• **Обязательные задания**
a – Кем, согласно отрывку об Англии и ее аристократии, были родители Джона Мейджора?
b – Согласуются ли с отрывком об Англии и ее аристократии следующие утверждения? (i) Джон Мейджор получил высшее образование. (ii) Теодор Фонтане был немцем французского происхождения. (iii) В книге «Кокосы Вольтера» социалисты девяностых показались автору «вчерашними пролетариями». На каждое ответьте «да» или «нет» и приведите решающие слова отрывка точной цитатой.
c – Напишите продолжение отрывка об Англии и ее аристократии, начиная сразу после его последнего предложения.

• **Фрагмент текста**
-- -- --

То же самое, но уже в смягченном варианте являл собой наследник Тэтчер премьер-министр Джон Мейджор, державшийся элегантно, подчеркнуто сдержанно, по сути аристократично. Его родители и вовсе были циркачами, а сам он остался без высшего образования. Но вообще достаточно вспомнить графа Биконфилда, он же еврей Бенджамин Дизраэли, считающегося самым националистическим из всех консервативных премьеров, консервативным и талантливым защитником правящего класса, чтобы понять: это давняя, прочная традиция. Мало кто ее понимал до конца. Например, еще один озабоченный Англией иностранец (немец французского происхождения Теодор Фонтане) писал: «Ни одна страна, несмотря на все свои гражданские свободы, так не далека от демократии, как Англия, никто, как англичане, не склонен так ублажать свою аристократию и подражать ее блеску и мишуре».

Ничего-то он не понял, не догадался, что, как ни странно, есть прямая связь между одним и другим: игрой в почтение к знати и прочностью английских свобод. И что все вместе это и цементирует как раз самую демократичную и свободную демократию в мире… Хотя, конечно, смотря что понимать под демократией, ведь многие путают ее с охлократией, властью толпы…

Иэн Бурума в своей книге «Кокосы Вольтера» сравнивает свои впечатления от социалистов и консерваторов девяностых: первые показались ему «барчуками, косящими под пролетариев», а вторые — «вчерашними пролетариями, изображающими из себя барчуков».

-- -- --

• **Исходные данные**
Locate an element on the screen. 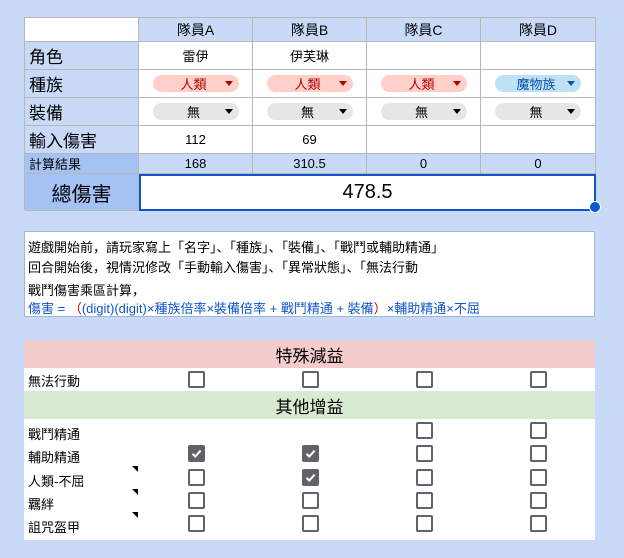  buff-header: 其他增益 is located at coordinates (310, 405).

-- -- --

• **Результаты**
a – Циркачами.

b –
(i) Нет: «а сам он остался без высшего образования».
(ii) Да: «немец французского происхождения Теодор Фонтане».
(iii) Нет: «первые показались ему „барчуками, косящими под пролетариев“».

c –
Это, конечно, преувеличение, гротеск, но не лишенный доли истины. И опять же комплимент английскому обществу, потому что речь вновь идет о способе мирного преобразования и смены элит.

Если поискать аналогию в недавней российской истории, то что-то отдаленно (сильно отдаленно) похожее можно разглядеть в опыте перестройки, когда партийная «знать» конца восьмидесятых видела в Михаиле Горбачеве «своего»: он говорил на жаргоне партаппарата, «правильно» держался и жестикулировал. Только это и позволило советской номенклатурной элите смириться, скрепя сердце согласиться на реформы без вооруженного сопротивления, без казавшейся по логике неизбежной гражданской войны. Это был, пожалуй, единственный пример в российской истории, когда смена социального строя произошла мирным путем, почти без кровопролития, по-английски.